ETHICS IN COMPETENCY MODELS: A FRAMEWORK TOWARDS DEVELOPING ETHICAL BEHAVIOUR IN ORGANISATIONS
Employees’ ethical standards and competency are considered important issues confronting businesses and society. There is an increased drive for ethical competency among employees. Competency models describe desired behaviours, skills, and attributes intended to facilitate the achievement of organisational goals by aligning individual behaviours to organisationally expected behaviours. Including ethical competence in an organisation’s competency model would help employees change past habits and norms, evaluate situations, and assess the implications of decisions. By including ethical competency in the competency frameworks, organisations can drive the desired coherence and consistency by defining the “how” of effective performance. However, research on developing frameworks to foster ethical competence is scant. Given that employees’ ethical behaviour has become the sine qua non for organisations, it is surprising to see the absence of ethical competency in organisations’ competency models.
Adopting qualitative research based on two separate studies with the heads of HR in twenty-one industries across Indian and South-East Asian organisations, we asked the primary research question: Why is ethical competency absent from competency frameworks of most organisations and given the absence, how do organisations inculcate ethical behaviour within their workforce?
The study identified three core reasons for the absence of ethics in competency models (i.e., ideation, conceptualisation, and implementation challenges).
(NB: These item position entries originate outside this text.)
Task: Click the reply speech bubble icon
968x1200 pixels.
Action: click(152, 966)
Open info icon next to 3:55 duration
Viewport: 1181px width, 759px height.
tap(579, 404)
Respondents indicated that ethics was not a competency but a basic hygiene expectation; and ethical behaviour was context-dependent and challenging to conceptualise and assess. Further, the tools to measure ethical competencies are either missing or not robust enough to use on a large scale. Basis our study, we propose a framework for fostering ethical behaviour among employees. Implications of the research for theory and practice are discussed.